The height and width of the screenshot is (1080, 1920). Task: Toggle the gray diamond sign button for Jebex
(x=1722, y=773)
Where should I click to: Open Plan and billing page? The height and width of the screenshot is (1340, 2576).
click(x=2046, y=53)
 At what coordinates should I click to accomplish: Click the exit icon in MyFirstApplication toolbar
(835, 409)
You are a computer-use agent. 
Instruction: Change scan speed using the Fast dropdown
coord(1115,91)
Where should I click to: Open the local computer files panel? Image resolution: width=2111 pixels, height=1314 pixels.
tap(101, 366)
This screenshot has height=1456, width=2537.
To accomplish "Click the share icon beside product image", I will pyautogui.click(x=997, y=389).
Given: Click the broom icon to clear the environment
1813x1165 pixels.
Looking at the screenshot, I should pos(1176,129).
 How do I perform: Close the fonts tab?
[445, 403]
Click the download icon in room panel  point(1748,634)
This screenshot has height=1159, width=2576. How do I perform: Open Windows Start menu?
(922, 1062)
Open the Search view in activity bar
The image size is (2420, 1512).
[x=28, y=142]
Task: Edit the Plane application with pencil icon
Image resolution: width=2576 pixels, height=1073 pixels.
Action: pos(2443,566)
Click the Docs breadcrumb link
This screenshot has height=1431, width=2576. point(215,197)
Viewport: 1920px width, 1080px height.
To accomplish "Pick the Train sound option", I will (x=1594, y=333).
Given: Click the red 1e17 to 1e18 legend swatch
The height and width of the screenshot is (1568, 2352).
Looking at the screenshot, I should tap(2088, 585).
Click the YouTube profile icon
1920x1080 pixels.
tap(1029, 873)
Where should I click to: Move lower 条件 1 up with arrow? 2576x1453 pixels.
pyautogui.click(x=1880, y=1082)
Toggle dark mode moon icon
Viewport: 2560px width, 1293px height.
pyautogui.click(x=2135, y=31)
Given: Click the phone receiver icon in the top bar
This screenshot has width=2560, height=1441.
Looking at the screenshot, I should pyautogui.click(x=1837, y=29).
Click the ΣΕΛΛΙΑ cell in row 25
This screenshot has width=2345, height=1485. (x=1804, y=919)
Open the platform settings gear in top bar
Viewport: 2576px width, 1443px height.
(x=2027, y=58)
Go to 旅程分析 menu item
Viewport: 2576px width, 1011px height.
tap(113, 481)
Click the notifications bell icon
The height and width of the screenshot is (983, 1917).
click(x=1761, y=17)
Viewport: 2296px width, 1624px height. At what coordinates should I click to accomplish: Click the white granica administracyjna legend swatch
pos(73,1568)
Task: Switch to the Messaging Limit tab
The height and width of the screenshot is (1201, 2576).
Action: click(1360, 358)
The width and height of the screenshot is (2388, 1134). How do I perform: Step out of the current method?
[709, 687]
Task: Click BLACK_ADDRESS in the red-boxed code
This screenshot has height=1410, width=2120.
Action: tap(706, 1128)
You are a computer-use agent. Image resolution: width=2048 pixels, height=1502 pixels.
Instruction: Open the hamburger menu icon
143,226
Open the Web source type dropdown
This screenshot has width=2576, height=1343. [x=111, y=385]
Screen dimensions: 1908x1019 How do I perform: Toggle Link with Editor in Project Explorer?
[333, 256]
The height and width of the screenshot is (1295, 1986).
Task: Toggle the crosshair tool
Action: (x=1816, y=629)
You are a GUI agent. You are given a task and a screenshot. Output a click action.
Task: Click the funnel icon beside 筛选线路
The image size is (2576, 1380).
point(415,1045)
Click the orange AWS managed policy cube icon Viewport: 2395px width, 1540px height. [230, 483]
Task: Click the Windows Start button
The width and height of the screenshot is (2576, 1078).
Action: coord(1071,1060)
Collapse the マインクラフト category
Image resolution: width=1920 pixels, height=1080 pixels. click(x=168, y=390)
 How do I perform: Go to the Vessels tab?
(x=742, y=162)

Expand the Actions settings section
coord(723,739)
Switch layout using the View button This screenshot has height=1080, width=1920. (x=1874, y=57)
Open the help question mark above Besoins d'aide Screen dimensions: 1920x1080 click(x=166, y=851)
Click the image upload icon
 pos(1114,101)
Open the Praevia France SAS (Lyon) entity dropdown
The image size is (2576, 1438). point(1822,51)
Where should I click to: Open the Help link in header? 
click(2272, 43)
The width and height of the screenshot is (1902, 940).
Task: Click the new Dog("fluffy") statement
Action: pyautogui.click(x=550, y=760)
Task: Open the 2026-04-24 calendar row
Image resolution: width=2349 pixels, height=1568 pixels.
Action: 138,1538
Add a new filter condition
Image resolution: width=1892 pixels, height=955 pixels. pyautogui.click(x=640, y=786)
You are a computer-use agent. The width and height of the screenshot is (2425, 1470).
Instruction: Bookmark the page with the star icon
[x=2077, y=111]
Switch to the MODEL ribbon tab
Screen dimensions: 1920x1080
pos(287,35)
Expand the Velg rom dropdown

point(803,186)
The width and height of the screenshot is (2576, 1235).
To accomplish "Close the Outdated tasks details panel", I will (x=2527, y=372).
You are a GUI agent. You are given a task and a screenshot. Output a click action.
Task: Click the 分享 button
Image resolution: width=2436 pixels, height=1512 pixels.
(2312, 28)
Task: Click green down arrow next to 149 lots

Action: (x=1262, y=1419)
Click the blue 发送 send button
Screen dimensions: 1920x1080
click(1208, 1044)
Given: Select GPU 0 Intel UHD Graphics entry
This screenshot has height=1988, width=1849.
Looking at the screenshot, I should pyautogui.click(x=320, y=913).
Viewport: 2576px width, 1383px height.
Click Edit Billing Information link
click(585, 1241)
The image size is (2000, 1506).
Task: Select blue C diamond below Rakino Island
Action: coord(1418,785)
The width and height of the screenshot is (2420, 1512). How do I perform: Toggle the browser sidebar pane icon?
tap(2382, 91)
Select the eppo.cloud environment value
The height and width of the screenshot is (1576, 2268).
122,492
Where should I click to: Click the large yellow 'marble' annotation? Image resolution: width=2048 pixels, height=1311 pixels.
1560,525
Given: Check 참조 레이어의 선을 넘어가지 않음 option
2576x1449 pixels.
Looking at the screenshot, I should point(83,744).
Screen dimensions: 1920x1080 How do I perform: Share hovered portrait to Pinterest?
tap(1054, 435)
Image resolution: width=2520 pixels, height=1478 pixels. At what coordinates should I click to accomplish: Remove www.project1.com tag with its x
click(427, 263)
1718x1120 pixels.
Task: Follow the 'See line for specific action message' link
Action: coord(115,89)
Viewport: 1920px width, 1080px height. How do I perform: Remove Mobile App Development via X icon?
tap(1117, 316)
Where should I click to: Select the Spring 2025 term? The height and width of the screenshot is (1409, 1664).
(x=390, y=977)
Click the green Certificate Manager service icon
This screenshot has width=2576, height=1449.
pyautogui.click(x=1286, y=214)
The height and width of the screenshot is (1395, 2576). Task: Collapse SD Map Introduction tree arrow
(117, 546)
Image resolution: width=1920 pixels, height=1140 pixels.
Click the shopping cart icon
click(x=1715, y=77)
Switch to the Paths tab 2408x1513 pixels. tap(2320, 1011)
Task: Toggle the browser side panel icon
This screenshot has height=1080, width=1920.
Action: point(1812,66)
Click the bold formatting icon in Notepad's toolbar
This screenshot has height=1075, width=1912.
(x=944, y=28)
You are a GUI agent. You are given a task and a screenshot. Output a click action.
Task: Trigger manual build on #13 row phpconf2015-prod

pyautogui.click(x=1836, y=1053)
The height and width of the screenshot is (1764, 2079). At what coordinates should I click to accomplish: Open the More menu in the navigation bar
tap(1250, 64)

(Task requirements) Work out how many lines in the records contain the word "beside", and give that number by itself.

(Answer box) 2